La coordination qui compte trois syndicats des magistrats a demandé la transmission des dossiers des juges révoqués au Conseil supérieur provisoire de la magistrature pour examen appelant ce conseil, en tant que garant de l’indépendance du pouvoir judiciaire, à assumer sa responsabilité historique et à adopter une position officielle, qui soit à la hauteur de la gravité de la situation actuelle.

Elle a également demandé du premier président du tribunal administratif d’accélérer l’examen des recours déposés contre la révocation des magistrats, dans le délai d’un mois prévu par la loi.

La coordination a réitéré son appel au pouvoir exécutif à engager des négociations en vue de trouver une solution à ce secteur en crise, appelant les magistrats à ne pas présenter leurs candidatures aux postes et fonctions restés inoccupés après la révocation de leurs collègues.

Le communiqué de la coordination a porté la signature du président du Syndicat des magistrats tunisiens, de la présidente de l’Union des magistrats administratifs, le président de l’union des magistrats de la cour des comptes.

Cependant, les signatures des représentants de l’Association des magistrats tunisiens, l’Association des magistrates tunisiennes et l’Association des jeunes magistrats membres de la « Coordination des structures judiciaires »n’ont pas figuré sur ce communiqué.

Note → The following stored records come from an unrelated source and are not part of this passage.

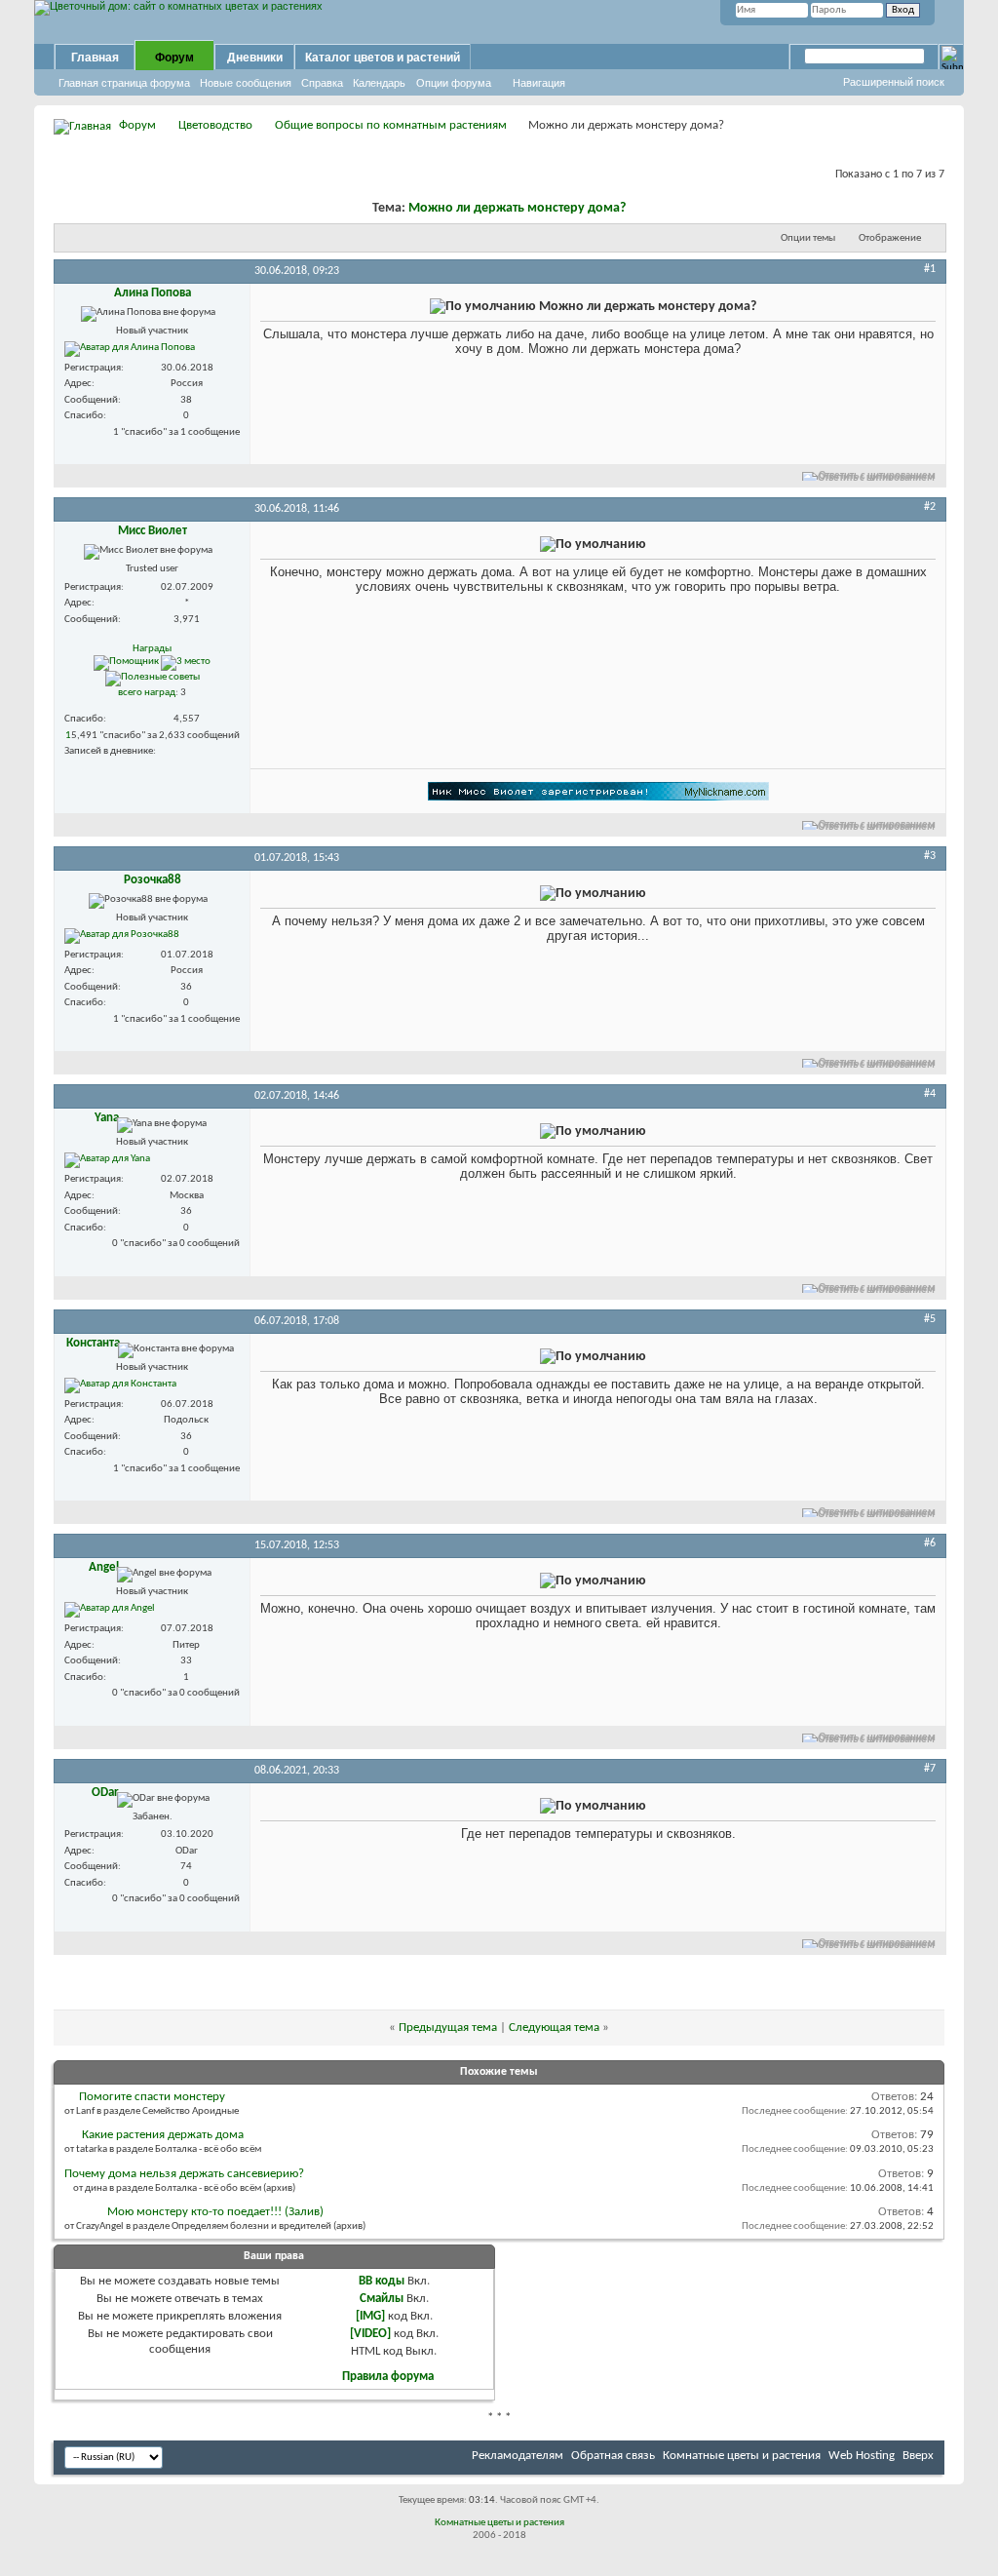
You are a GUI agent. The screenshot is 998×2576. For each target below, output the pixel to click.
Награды (152, 649)
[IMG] (370, 2316)
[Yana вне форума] (107, 1160)
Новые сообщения (245, 83)
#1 (930, 269)
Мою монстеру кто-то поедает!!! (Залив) (215, 2211)
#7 (930, 1769)
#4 (930, 1094)
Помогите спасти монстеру (152, 2096)
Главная (95, 57)
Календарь (379, 83)
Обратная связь (613, 2455)
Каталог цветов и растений (382, 57)
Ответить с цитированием (877, 476)
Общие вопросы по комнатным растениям (391, 125)
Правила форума (388, 2376)
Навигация (539, 83)
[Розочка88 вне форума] (121, 936)
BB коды (381, 2281)
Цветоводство (215, 125)
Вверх (918, 2455)
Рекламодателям (517, 2455)
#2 (930, 507)
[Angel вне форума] (109, 1610)
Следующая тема (554, 2027)
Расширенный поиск (893, 82)
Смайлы (381, 2298)
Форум (174, 57)
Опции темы (808, 238)
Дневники (255, 57)
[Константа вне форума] (120, 1385)
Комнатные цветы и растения (742, 2455)
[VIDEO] (370, 2333)
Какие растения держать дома (163, 2134)
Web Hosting (861, 2455)
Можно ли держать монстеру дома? (517, 208)
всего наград (146, 692)
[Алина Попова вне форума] (129, 349)
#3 (930, 856)
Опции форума (453, 83)
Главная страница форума (124, 83)
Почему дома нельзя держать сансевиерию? (184, 2173)
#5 (930, 1319)
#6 (930, 1543)
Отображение (890, 238)
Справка (322, 83)
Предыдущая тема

La décision de suspendre le travail dans les tribunaux et structures depuis le 6 juin a été prise par la coordination des structures judiciaires qui comptait 6 organisations en vue de protester contre le décret présidentiel 516 de 2022, relatif à la révocation de 57 juges et le décret loi numéro 35 portant amendement du décret numéro 11 de 2022 relatif à la création d’un Conseil supérieur provisoire de la magistrature.